In a recent report published in nature.com, researchers studying the Far-UVC light (222 nm) on coronavirus found that far-UVC light could provide a major reduction in the ambient level of airborne virus in occupied indoor environments. Using current regulatory exposure limit (~3 mJ/cm2/hour) would result in ~90% viral inactivation in ~8 minutes, 95% in ~11 minutes, 99% in ~16 minutes and 99.9% inactivation in ~25 minutes. While important findings, the lack of published studies supporting this connection continue to lend uncertainty.
The FDA also points out that there are other concerns with UVC lamps, including improper installation, user error, or the inability of the UVC rays to reach the virus should it be covered in dust, human fluids or embedded in porous surfaces, all of which can lead to health and safety concerns.

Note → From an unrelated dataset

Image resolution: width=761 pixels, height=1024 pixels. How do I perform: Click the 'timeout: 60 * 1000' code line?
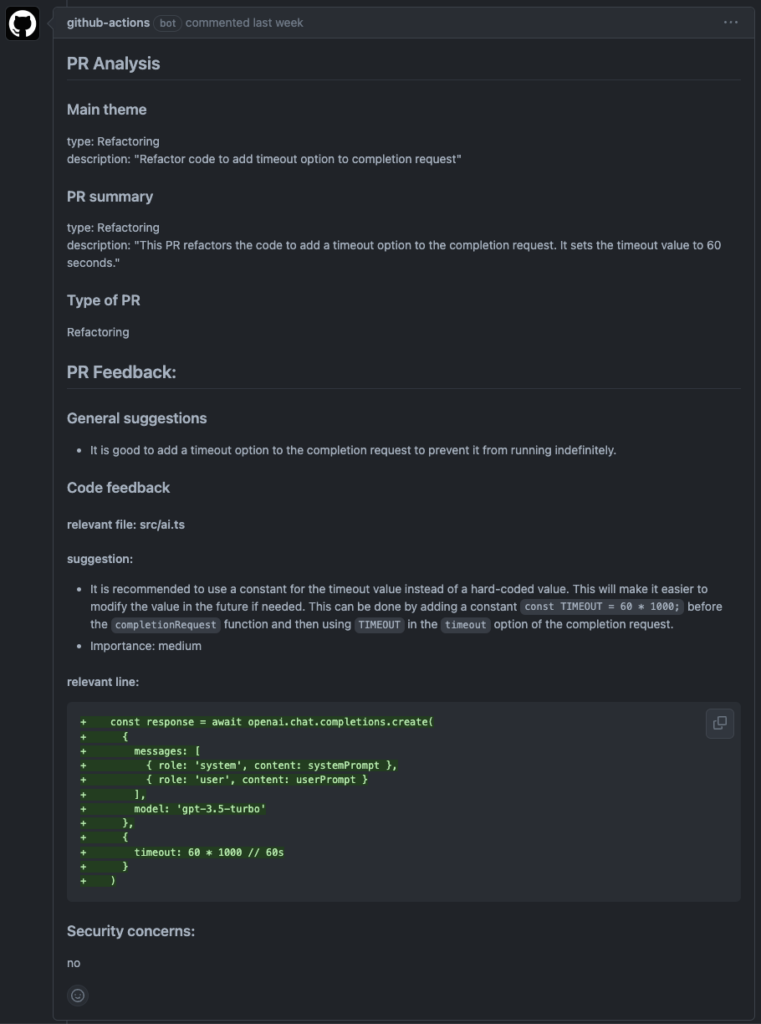click(210, 852)
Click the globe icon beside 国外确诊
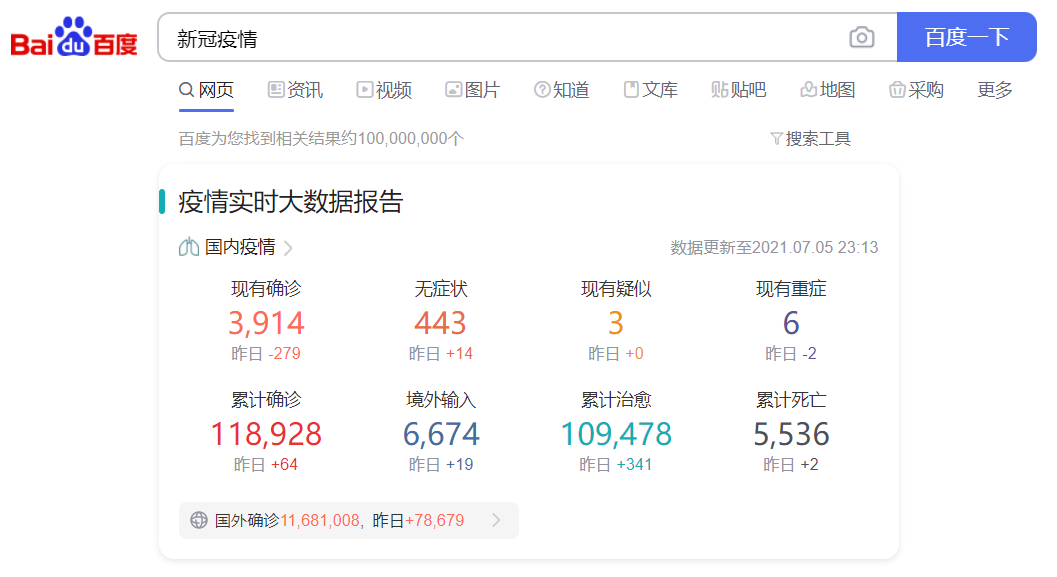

At this time, it is not advisable to rely on the inactivation of the COVID-19 virus solely based on exposure to UVC lamps purchased for home use. Use of disinfecting agents, such as 70% isopropyl alcohol solutions, for surface contamination, coupled with the use of face masks, social distancing and a stringent handwashing routine continue to be recommended.
In summary, while initial research does demonstrate that SARS CoV-2 coronavirus can be deactivated using Far-UVC light, more needs to be understood about proper dose, exposure time needed and what surfaces can be sanitized and in what environments. Further, proper instruction on handling and administering of effective UVC protocols would need to be introduced in order for this method of sanitization to be considered reliable and effective against COVID-19.